◆ TESTO PROPOSTO
= = = = =
Last Updated on 22 Marzo 2019 by Maestra Sara
Parte di una collana quasi sterminata, frutto del sodalizio artistico tra Orianne Lallemand e Éléonore Thuillier, Il Lupo che voleva cambiare colore è una brillante storia che invita i bambini ad accettare ed apprezzare la loro identità, cercando, al contempo di nascondere un po’ di didattica tra le pieghe della vicenda.
Se il leitmotiv de Il Lupo che voleva cambiare colore non è certo originalissimo, a conferire un alto valore al libro sono la forma e la struttura della narrazione; mai così divertenti e mai così spiritose.
Dato che parlare ai bambini di identità e autoaccettazione rappresenta ormai una strada tanto battuta da possedere autentici solchi all’interno, nei quali si rischia di perdersi, il duo di autori de Il Lupo che voleva cambiare colore ha scelto apertamente di riferirsi a topoi letterari al limite del cliché e di inserirli in un contesto spassoso e, come premesso, velatamente didattico.
Tutto il libro è infatti pervaso da una forte componente ironica che tende a sdrammatizzare i toni quasi tragici impiegati da altre narrazioni, per far comprendere al bambino come conoscersi e accettarsi facciano parte di una sorta di gioco vitale, da non prendere poi tanto sul serio.
Nella fase della vita dei bambini, generalmente compresa tra i 3 e i 4 annoi, in cui i piccoli tendono a confrontarsi con i loro simili, a percepire le prime differenze, estetiche e caratteriali, e magari ad invidiare qualità altrui, Il Lupo che voleva cambiare colore invita i bimbi a ragionare su quei paradossi che si creerebbero qualora volessimo davvero assomigliare a qualcun altro.
I tentativi di cambiare colore del lupo protagonista del libro finiscono sempre per dare vita ad esiti comici che suscitano immediata ilarità nei piccoli lettori e che li portano a comprendere, in modo indiretto, quanto cercare di essere se stessi fino in fondo rappresenti la strada migliore da percorrere.
Senza mai forzare la mano o trasfigurare la delusione del lupo, di fronte ai suoi travestimenti mancati, in una condizione di tristezza reale, il libro si prende allegramente gioco dei propositi irrealizzabili del suo protagonista, offrendo uno spunto al bambino affinché si immedesimi con il lupo quel tanto che basta per trovare un po’ di se stesso in quei goffi tentativi di snaturarsi.
in caso vi stiate chiedendo cosa c’entra la didattica in tutto questo, la risposta si trova nel fatto che il libro impiega una struttura basata sui giorni della settimana, offrendo ai lettori più piccoli un valido appiglio per prendere confidenza con la sequenza temporale che caratterizza lo scorrere delle loro giornate.
= = = = =
◆ VOCI DELLA RACCOLTA
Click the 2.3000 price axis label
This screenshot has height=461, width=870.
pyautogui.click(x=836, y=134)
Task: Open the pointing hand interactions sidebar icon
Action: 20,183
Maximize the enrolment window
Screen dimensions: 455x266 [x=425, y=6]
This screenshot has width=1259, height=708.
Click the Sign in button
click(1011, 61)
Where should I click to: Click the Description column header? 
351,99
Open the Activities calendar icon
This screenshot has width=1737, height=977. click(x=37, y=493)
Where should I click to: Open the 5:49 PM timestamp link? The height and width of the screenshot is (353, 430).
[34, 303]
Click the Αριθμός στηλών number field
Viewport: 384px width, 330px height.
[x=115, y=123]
= = = = =
◆ ELENCO DEI COMPITI
1/ Ricopia il passo della recensione de Il Lupo che voleva cambiare colore compreso tra "Dato che parlare" e "premesso, velatamente didattico.", estremi inclusi, mettendo "divertente" al posto di "spassoso".
2/ Scrivi il seguito della recensione de Il Lupo che voleva cambiare colore, partendo subito dopo l'ultima frase.

◆ RISPOSTE AI COMPITI
1/
Dato che parlare ai bambini di identità e autoaccettazione rappresenta ormai una strada tanto battuta da possedere autentici solchi all’interno, nei quali si rischia di perdersi, il duo di autori de Il Lupo che voleva cambiare colore ha scelto apertamente di riferirsi a topoi letterari al limite del cliché e di inserirli in un contesto divertente e, come premesso, velatamente didattico.

2/
Se, oltre al valore e al contenuto della storia, decidete di impiegare l’albo per far memorizzare a vostro figlio i giorni della settimana e la loro sequenza, Il Lupo che voleva cambiare colore offre un appiglio validissimo, basandosi su quella corrispondenza univoca tra giorni e colori che rende più facile al bambino prendere confidenza con le nozioni che volete tramandargli.
Il Lupo che voleva cambiare colore, storia di un lupo deluso
Il Lupo che voleva cambiare colore è la storia di un enorme lupo nero che non ama il proprio colore, trovandolo deprimente, e che decide di provare a cambiare la sua tinta.
Il lunedì seguente decide dunque di tingersi il manto di verde con della vernice, ma, subito, resta deluso dagli esiti dell’operazione, trovandosi simile ad una grossa rana, dopo essersi specchiato.
Martedì, il lupo prova a vestirsi integralmente di rosso, rimanendo egualmente deluso dal risultato, per via di una velata somiglianza con Babbo Natale.
Mercoledì il lupo si introduce in una fattoria, ruba dei petali di fiore rosa e si ricopre integralmente il corpo, scoprendo di assomigliare ad una principessa e rimanendo ancora immancabilmente deluso.
Giovedì è la volta della tinta blu, ottenuta mediante il ricorso ad un bagno ghiacciato, e della consueta delusione relativa al risultato finale.
Venerdì il lupo prova a coprirsi il corpo con scorze d’arancia, ma neanche l’arancione lo soddisfa, dato che da lontano assomiglia ad una carota e da vicino ad una volpe.
Sabato è il giorno del fango, del marrone e della delusione derivante da una tinta anonima, dal cattivo odore e dal prurito diffuso su tutto il corpo.
Quando, la domenica, il lupo ruba le piume ad un pavone per agghindarsi, crede finalmente che la sua nuova colorazione variopinta gli si addica, ma, scopre presto che le lupe sono d’accordo con lui e, non trovando più un attimo di quiete, decide di desistere e di accettare con gioia la sua colorazione naturale.
Il Lupo che voleva cambiare colore: accettiamoci con gioia!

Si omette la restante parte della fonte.